> _HOW TO COMPLETE THIS TASK_
Please rewrite the entries in full, from the line with "The image size" up to and including the line with "(604, 356).", adding -30 to every coordinate in the answers. Leave out the pictures.

(Stored entries from a collection)
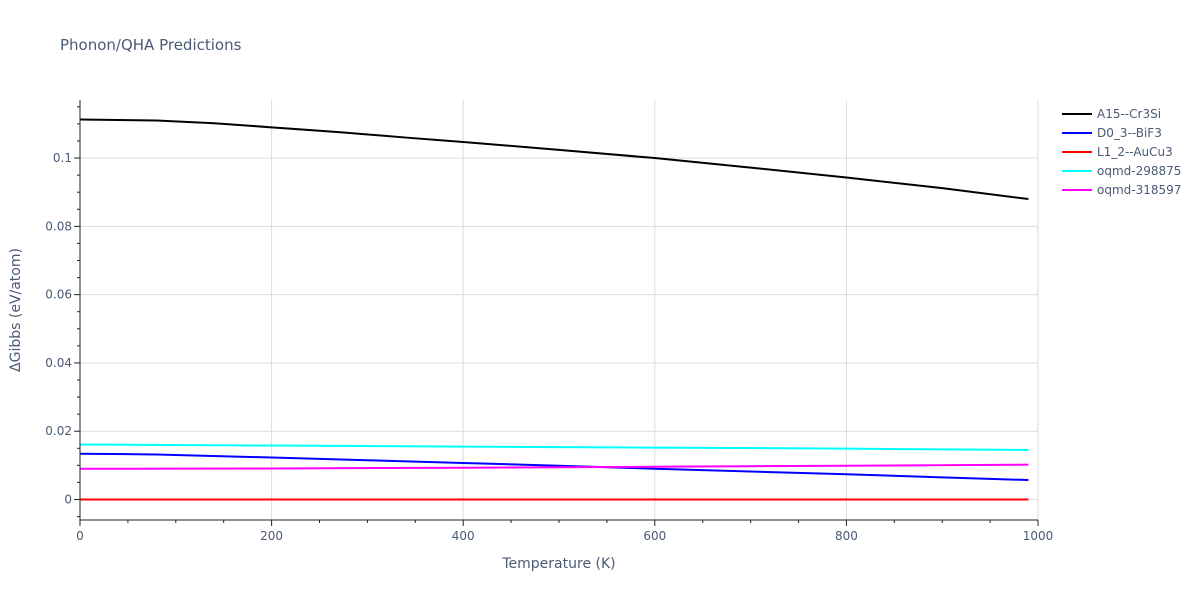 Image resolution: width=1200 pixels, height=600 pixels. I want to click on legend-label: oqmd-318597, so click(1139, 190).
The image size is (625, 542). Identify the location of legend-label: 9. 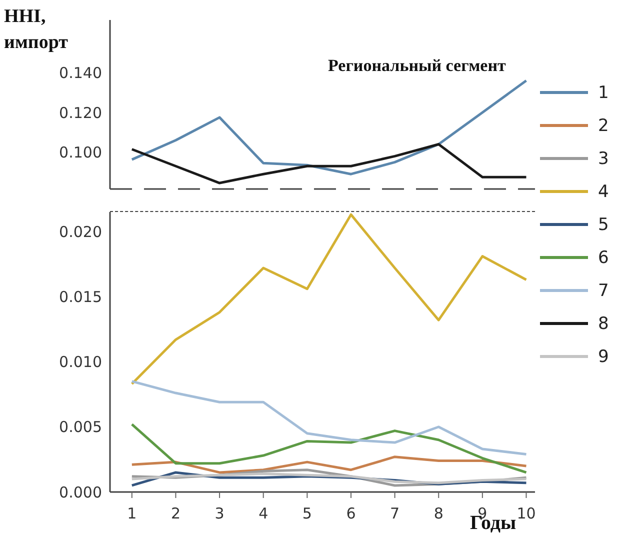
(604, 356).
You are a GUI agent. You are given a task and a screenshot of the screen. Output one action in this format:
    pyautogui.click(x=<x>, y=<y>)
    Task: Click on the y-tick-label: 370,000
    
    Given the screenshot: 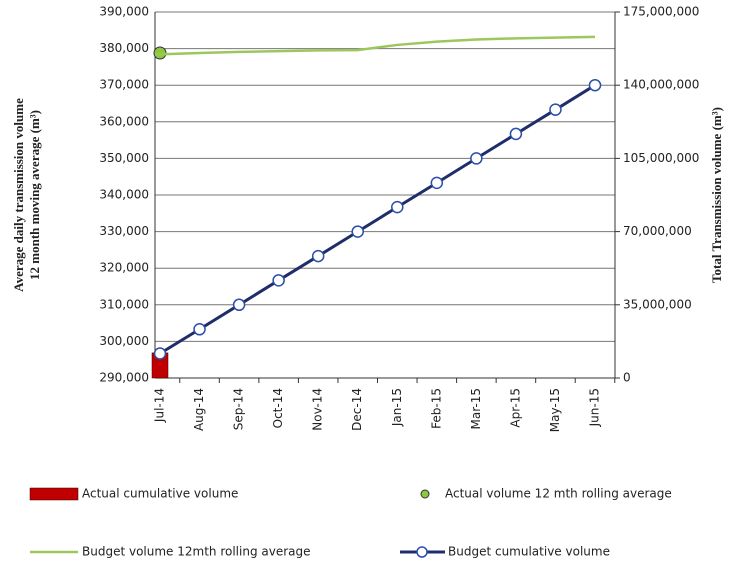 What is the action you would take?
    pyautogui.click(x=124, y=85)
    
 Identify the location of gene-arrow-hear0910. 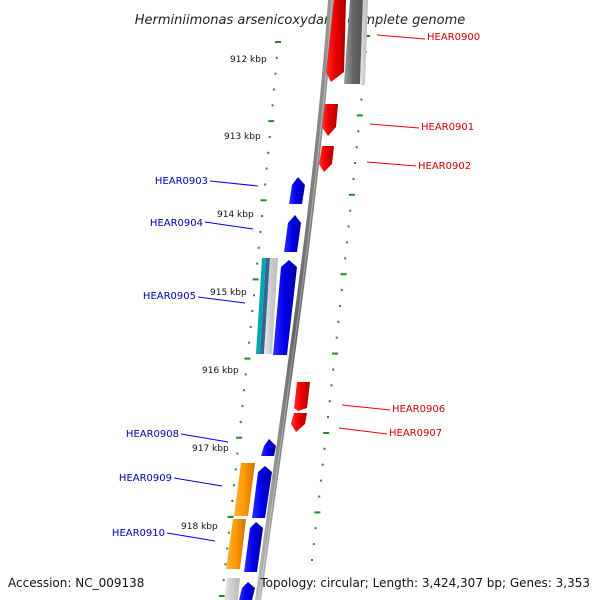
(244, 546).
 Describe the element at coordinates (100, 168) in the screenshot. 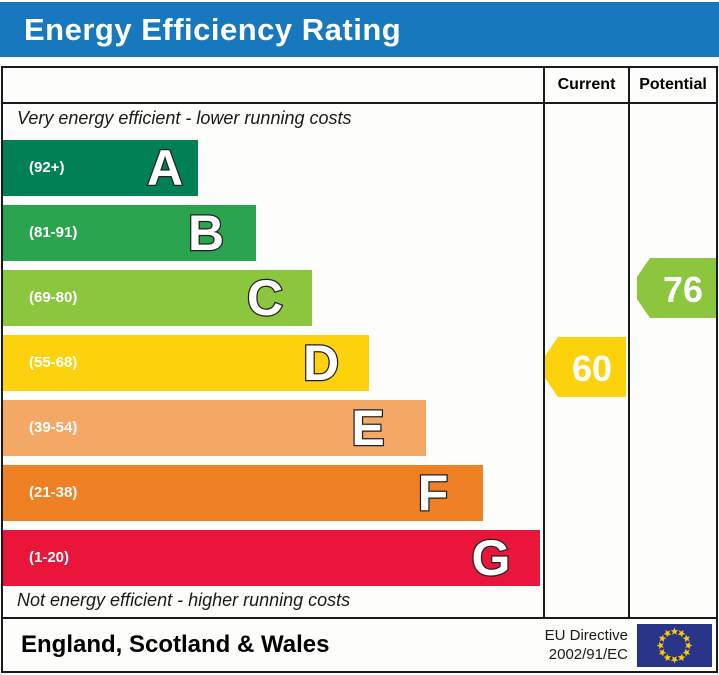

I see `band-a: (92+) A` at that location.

> _ANSWER_
The image size is (625, 542). Identify the location of legend-label: 9. 
(574, 326).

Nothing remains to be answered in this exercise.